Robust W1282X-CFTR rescue by a small molecule GSPT1 degrader

With the approval of elexacaftor/tezacaftor/ivacaftor (trade name Trikafta), the vast majority of people with cystic fibrosis (CF) are eligible for CF transmembrane conductance regulator (CFTR) modulator therapy. Remaining individuals have premature termination codons or rare CFTR variants with limited treatment options. Although clinical modulator response can be reliably predicted using primary airway epithelial cells, primary cells carrying rare CFTR variants are scarce. To overcome this obstacle, these cells can be expanded by overexpression of mouse Bmi-1 and human TERT (hTERT). We therefore used this approach to develop two non-CF and three CF (F508del/F508del, F508del/S492F, W1282X/W1282X) nasal cell lines and two W1282X/W1282X bronchial cell lines. Bmi-1/hTERT cell lines recapitulated primary cell morphology and ion transport function. The F508del/F508del and F508del/S492F cell lines robustly responded to Trikafta, which was mirrored in the parent primary cells and the cell donors9 clinical response.
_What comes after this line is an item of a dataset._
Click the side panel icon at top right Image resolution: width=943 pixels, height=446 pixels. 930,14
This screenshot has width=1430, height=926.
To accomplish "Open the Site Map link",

CC-90009, a novel cereblon E3 ligase modulator targeting the GSPT1 protein, rescued ~20% of wildtype CFTR function in our panel of W1282X/W1282X cell lines and primary cells. Intriguingly, CC-90009 also diminished epithelial sodium channel function. These studies demonstrate that Bmi-1/hTERT cell lines faithfully mirror primary cell responses to CFTR modulators and illustrate novel therapeutic approaches for the W1282X CFTR variant.